The metrics tab on the model dashboard shows charts for each deployment of your model. These metrics help to understand the relationship between model load and model performance.

Metrics are shown per deployment. Use the dropdowns on the metrics page to switch between deployments and time ranges.

Inference volume

Inference volume shows the rate of requests to the model over time. It’s broken out into 2xx, 4xx, and 5xx representing ranges of HTTP response status code. Any exceptions thrown in your model predict code will be represented under the 5xx responses.

Some older models may not show the 2xx, 4xx, and 5xx breakdown. If you don’t see this breakdown:

  • Get the latest version of Truss with pip install --upgrade truss.
  • Re-deploy your model with truss push.
  • Promote the updated model to production after testing it.

Response time

  • End-to-end response time includes time for cold starts, queuing, and inference (but not client-side latency). This most closely mirrors the performance of your model as experienced by your users.
  • Inference time includes just the time spent running the model, including pre- and post-processing. This is useful for optimizing the performance of your model code at the single replica level.

Response time is broken out into p50, p90, p95, and p99, referring to the 50th, 90th, 95th, and 99th percentile of response times.

Replicas

The replicas chart shows the number of replicas in both active and starting up states:

  • The starting up count includes replicas that are waiting for resources to be available and replicas that are in the process of loading the model.
  • The active count includes replicas that are ready to serve requests.

For development deployments, the replica shows as active while loading the model and running the live reload server.

CPU usage and memory

These charts show the CPU and memory usage of your deployment. If you have multiple replicas, they show the average across all your replicas. Note that this data is not instantanous, so sharp spikes in usage may not appear on the graph.

What to look out for:

  • When the load on the CPU or memory get too high, the performance of your deployment may degrade. You may want to consider updating your model’s instance type to one with more memory or CPUs.
  • If CPU load and memory usage are consistently very low, you may be using an instance with too many vCPU cores and too much RAM. If you’re using a CPU-only instance, or a GPU instance where a smaller instance type with the same GPU is available, you may be able to save money by switching.

GPU usage and memory

GPU usage shows the GPU usage and memory usage of your deployment. If you have multiple replicas, they show the average across all your replicas. Note that this data is not instantanous, so sharp spikes in usage may not appear on the graph.
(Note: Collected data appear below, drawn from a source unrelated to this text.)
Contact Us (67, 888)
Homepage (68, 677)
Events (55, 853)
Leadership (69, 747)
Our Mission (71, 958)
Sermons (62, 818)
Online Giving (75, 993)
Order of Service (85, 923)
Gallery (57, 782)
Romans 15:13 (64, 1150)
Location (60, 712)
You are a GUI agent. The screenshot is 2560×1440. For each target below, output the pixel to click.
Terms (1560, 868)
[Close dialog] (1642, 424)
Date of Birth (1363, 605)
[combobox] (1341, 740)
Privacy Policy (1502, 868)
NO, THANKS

In technical terms, the GPU usage is a measure of the fraction of time within a cycle that a kernel function is occupying GPU resources.

What to look out for:

  • When the load on the GPU gets too high, model inference can slow down. Look for corresponding increases in inference time.
  • When GPU memory usage gets too high, requests can fail with out-of-memory errors.
  • If GPU load and memory usage are consistently very low, you may be using an overpowered GPU and could save money with a less powerful card.

Time in async queue

The time in async queue chart shows the time in seconds that an async predict request spent in the async queue before getting processed by the model. This chart is broken out into p50, p90, p95, and p99, referring to the 50th, 90th, 95th, and 99th percentile of time spent in the async queue.

Async queue size

The async queue size chart shows the number of async predict requests that are currently queued to be executed.

What to look out for:

  • If the queue size is large, async requests are being queued faster than they can be executed. In this case, requests may take longer to complete or expire after the user-specified max_time_in_queue_seconds.
  • To increase the number of async requests your model can process, increase the max number of replicas or concurrency target in your autoscaling settings.